O gençler bambaşka bir dünya kuramadılar ama başka bir dünya kurulabileceğinin hayalini kuranların önünü açtılar. Herkesi aynılaştıracak bir toplum projesi geliştirmek yerine, içinde bulundukları günü değiştirmeyi düşündüler. 68 ayaklanmasının olduğu ülkelerin hiçbirinde başkaldırı merkezi bir yönetimi, alt-üst ilişkisi yoktu. Taban demokrasisi diyebileceğimiz bir yöntemle eylemler gerçekleştiriliyordu. Üniversitelerdeki eğitimin daha iyi yapılması, öğrencilerin kararlara katılması, kantinlerin, kitapların daha ucuz olması gibi 'sıradan' denilebilecek taleplerle başlayan isyan geliştikçe, savaşlara emperyalizme, kapitalizme yönelmeye başladı. Bu başkaldırıyı tüm ülkelerdeki egemenler ezmek için her yöntemi kullandı. Bu tür bir ayaklanma, özgür davranış ve 'abileri' dinlemeyen gençlerin bu girişimi, klasik sol ve komünist partilerin de tavır almasına neden oldu. O kadar ki; Fransız Komünist Partisi'nin yayın organı L'Humanite' 68 olayları nedeniyle:“Yakıp yıkıcılar Paris'i ateşe ve kana buluyorlar,“ diye başlık atmıştı.
Farklı ülkelerde kullanılan sloganlar isyanın amacını ve gençlerin düşüncesini çok özlü olarak açıklıyordu:
Yasaklamak yasaktır.
Her iktidar bozar, mutlak iktidar ise muhakkak bozar.
Gerçekçi ol, imkânsızı iste
Barikat caddeyi kapatır, ama yolu açar.
İnsan aptal ya da zeki değildir; ya özgürdür ya değildir.
Lütfen çıkarken Kmünist Parti'yi bulmak istediğiniz gibi temiz bırakın.
Yürüşlerde kullanılan ve zıplayarak söylenen slogan ise şöyleydi:
"Ho Ho Ho Chi Minh,
İki,üç,daha fazla Vietnam,
Ernesto'ya bin selam"
AMERİKA BİRLEŞİK DEVLETLERİ
1968 olaylarının Fransa'da başladığına ilişkin yaygın bir kanı vardır. Oysa gençlik olayları ve savaşa karşı protestolar önce ABD de başlamıştır.

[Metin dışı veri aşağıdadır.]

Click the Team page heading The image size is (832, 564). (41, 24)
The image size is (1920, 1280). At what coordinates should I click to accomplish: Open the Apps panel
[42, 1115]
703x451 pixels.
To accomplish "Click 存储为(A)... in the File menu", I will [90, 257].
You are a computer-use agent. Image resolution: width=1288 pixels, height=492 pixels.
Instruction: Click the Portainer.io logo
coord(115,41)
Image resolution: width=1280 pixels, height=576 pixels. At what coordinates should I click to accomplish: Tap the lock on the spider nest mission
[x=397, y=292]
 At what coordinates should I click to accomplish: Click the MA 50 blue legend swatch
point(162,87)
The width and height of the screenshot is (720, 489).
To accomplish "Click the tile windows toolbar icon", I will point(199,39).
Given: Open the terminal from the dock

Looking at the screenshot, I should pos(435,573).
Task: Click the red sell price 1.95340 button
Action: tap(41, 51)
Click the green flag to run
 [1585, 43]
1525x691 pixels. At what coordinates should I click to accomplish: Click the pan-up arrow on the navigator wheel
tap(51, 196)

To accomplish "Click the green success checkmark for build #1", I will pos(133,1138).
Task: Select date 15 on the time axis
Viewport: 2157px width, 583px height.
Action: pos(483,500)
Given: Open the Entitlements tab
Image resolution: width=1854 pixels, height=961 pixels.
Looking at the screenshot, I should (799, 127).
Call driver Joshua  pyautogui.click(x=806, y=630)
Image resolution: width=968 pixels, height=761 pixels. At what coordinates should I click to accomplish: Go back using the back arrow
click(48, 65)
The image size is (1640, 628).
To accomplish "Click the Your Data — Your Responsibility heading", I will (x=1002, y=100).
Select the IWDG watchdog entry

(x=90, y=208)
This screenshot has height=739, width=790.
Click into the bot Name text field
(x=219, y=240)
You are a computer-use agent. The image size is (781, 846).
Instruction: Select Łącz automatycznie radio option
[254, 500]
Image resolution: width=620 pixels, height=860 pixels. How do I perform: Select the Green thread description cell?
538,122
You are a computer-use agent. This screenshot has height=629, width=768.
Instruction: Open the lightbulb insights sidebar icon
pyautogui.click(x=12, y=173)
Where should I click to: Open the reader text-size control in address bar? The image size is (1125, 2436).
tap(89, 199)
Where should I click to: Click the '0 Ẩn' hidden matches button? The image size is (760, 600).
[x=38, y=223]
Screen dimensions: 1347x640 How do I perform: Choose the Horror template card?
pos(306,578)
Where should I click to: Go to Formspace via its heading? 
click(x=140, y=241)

1963 yılından itibaren ABD'de Vietnam savaşına karşı protestolar oluyordu. Başlangıçta sınırlı olan gösteriler zaman içinde giderek daha kitlesel olmaya başladı.
Irk ayrımcılığına karşı hareketin önderi Martin Luther King 68'lere gelindiğinde savaşlara karşı, kapitalizmi hedef alan ve demokratik bir sosyalizmi savunan çizgiye gelmişti. Nisan 1969 da öldürülmesinin ardından 300.000 kişi cenazesine katıldı.
Aynı dönemde üniversite öğrencileri de, Vietnam savaşına, ırksal ayrımcılığa, cinsler arasındaki eşitsizliğe ve geleneksel Amerikan değerlerine karşı, giderek çoğalan protestolara başladı.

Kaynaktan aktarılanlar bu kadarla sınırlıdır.